| INSTRUCTIONS FOR THE TASK |
Copy out the data again, starting with the line that contains "Click the search magnifier icon" and going on through the final line of the data. Omit the pictures from your copy.

| INPUT ROWS |
=-=-=
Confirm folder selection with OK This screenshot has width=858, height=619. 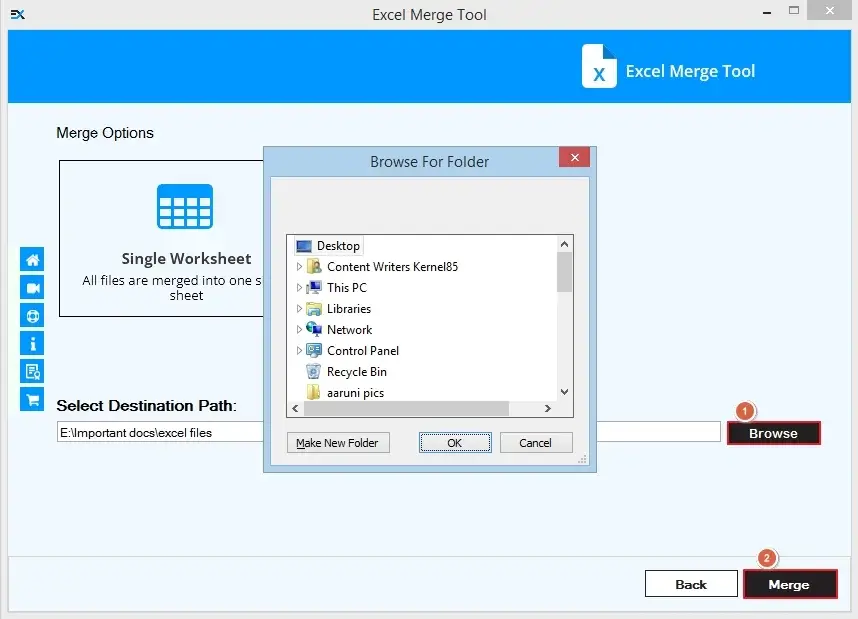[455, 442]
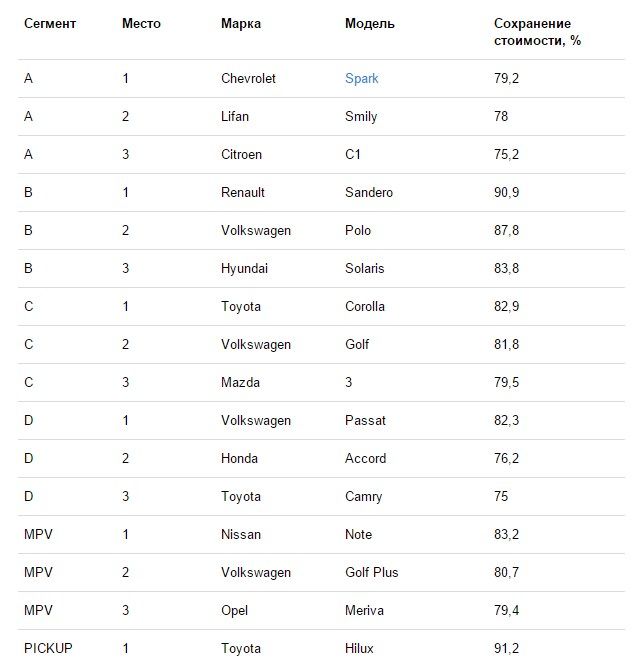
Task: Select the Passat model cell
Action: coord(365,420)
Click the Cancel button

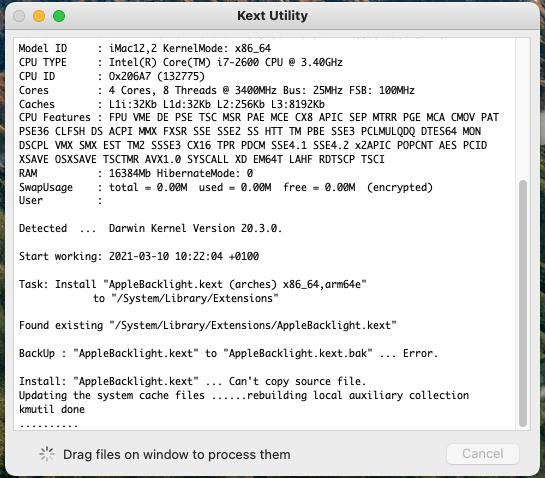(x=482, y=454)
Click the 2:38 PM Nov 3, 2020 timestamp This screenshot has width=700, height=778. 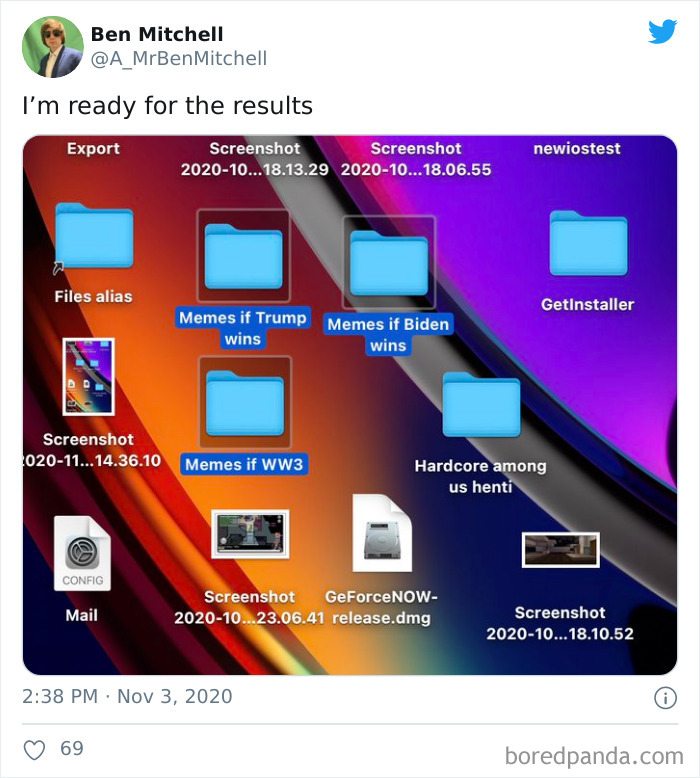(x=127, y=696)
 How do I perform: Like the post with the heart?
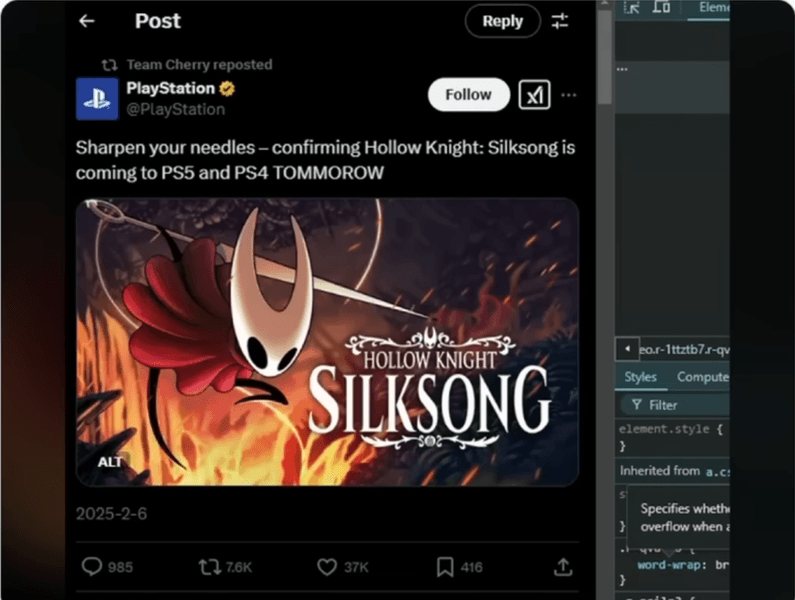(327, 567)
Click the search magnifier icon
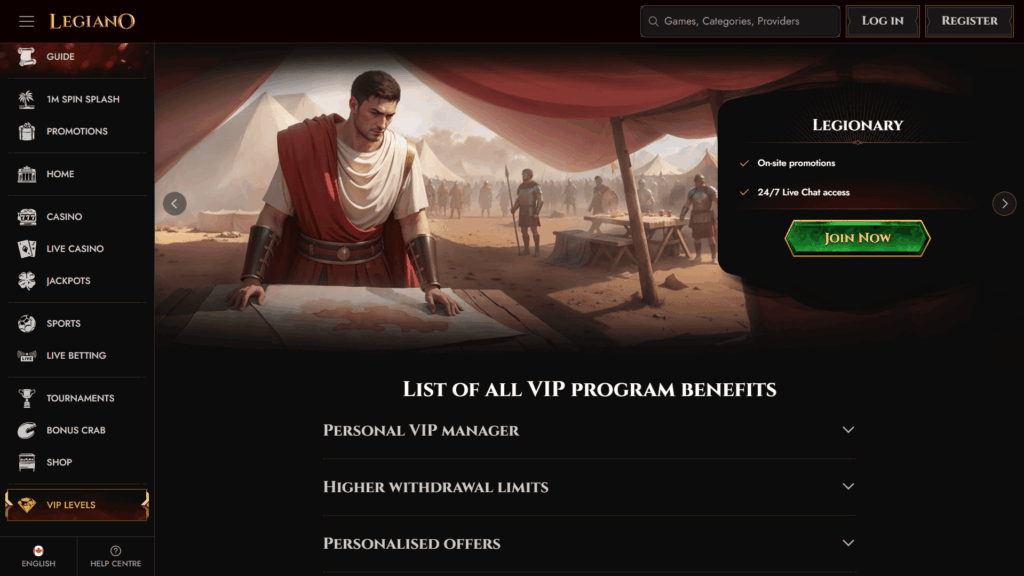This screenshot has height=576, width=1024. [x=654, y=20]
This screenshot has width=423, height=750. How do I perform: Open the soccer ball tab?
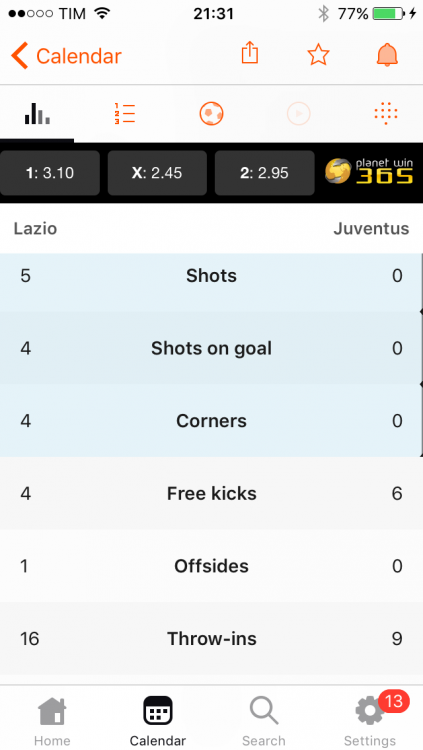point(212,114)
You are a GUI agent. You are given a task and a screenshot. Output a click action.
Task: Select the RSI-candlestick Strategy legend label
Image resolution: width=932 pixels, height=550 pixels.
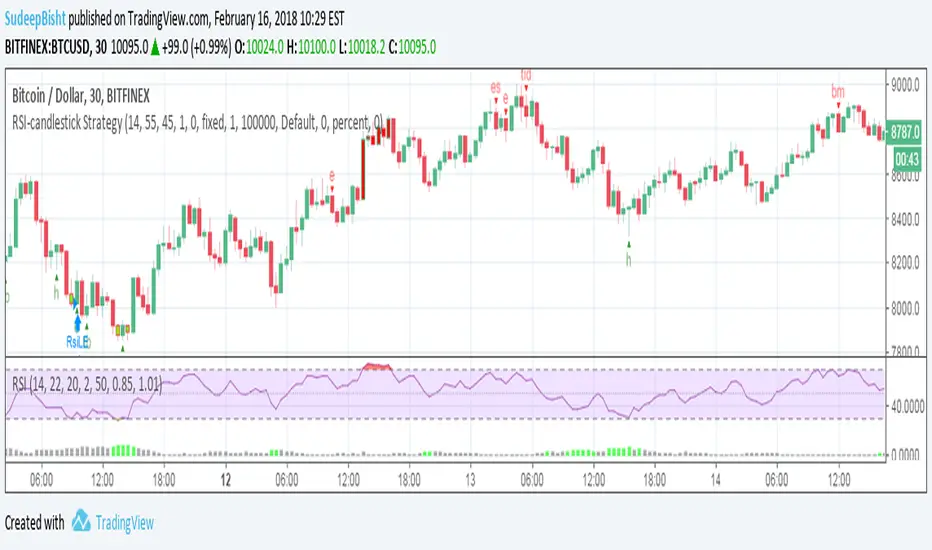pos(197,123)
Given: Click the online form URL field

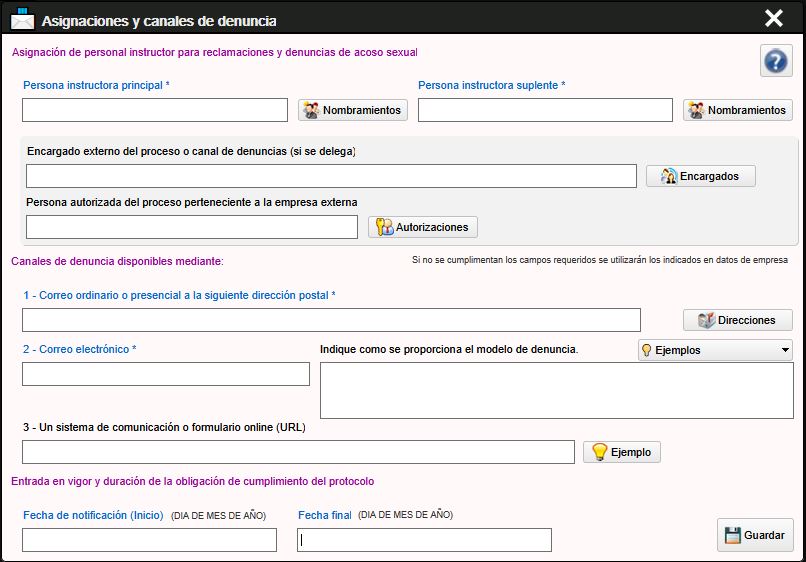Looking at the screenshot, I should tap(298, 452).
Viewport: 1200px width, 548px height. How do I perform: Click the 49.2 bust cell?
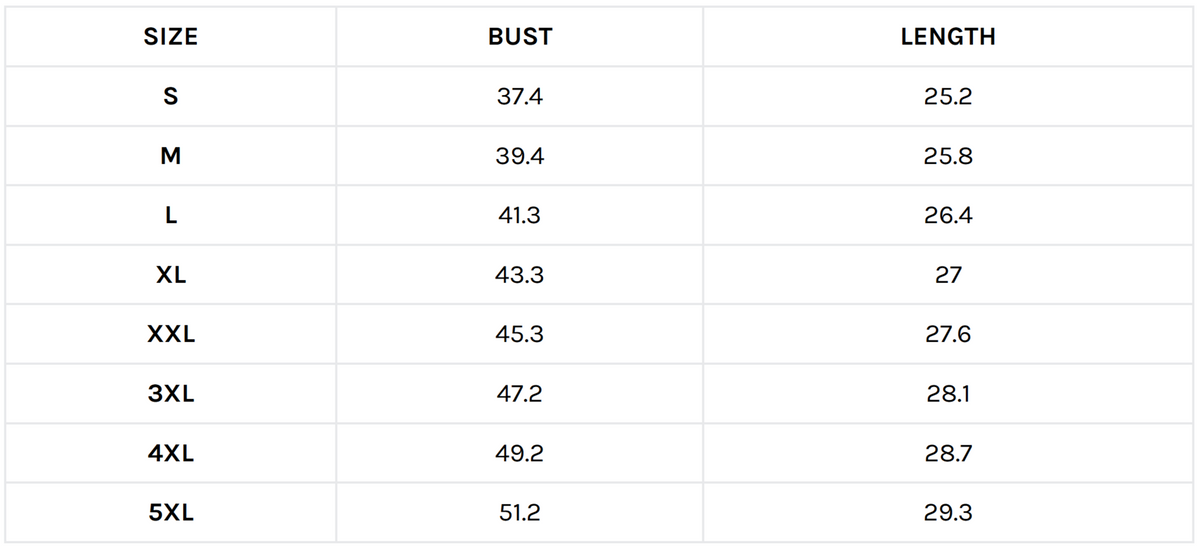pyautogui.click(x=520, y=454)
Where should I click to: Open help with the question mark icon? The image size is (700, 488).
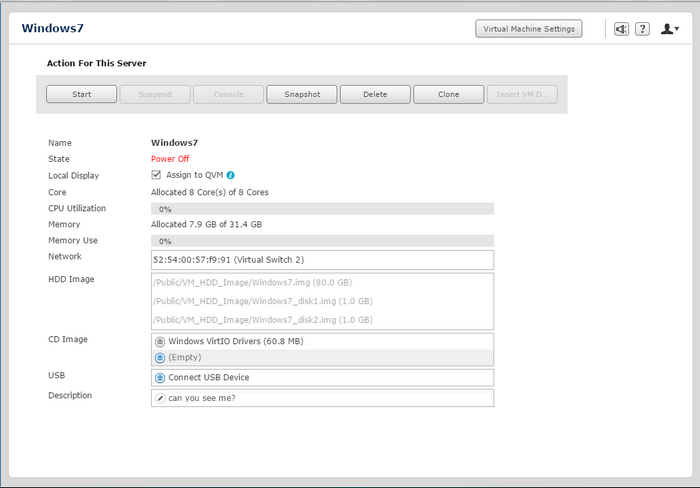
=-=-=
| SOLVED PROBLEM |
Click the search magnifier icon
This screenshot has height=576, width=1024. [x=654, y=20]
This screenshot has width=423, height=750. How do I perform: Open the soccer ball tab?
point(212,114)
You are a GUI agent. You are given a task and a screenshot. Output a click action.
Task: Select the RSI-candlestick Strategy legend label
Image resolution: width=932 pixels, height=550 pixels.
pos(197,123)
Given: Click the online form URL field

Looking at the screenshot, I should tap(298, 452).
Viewport: 1200px width, 548px height. How do I perform: Click the 49.2 bust cell?
pyautogui.click(x=520, y=454)
Where should I click to: Open help with the question mark icon? The image size is (700, 488).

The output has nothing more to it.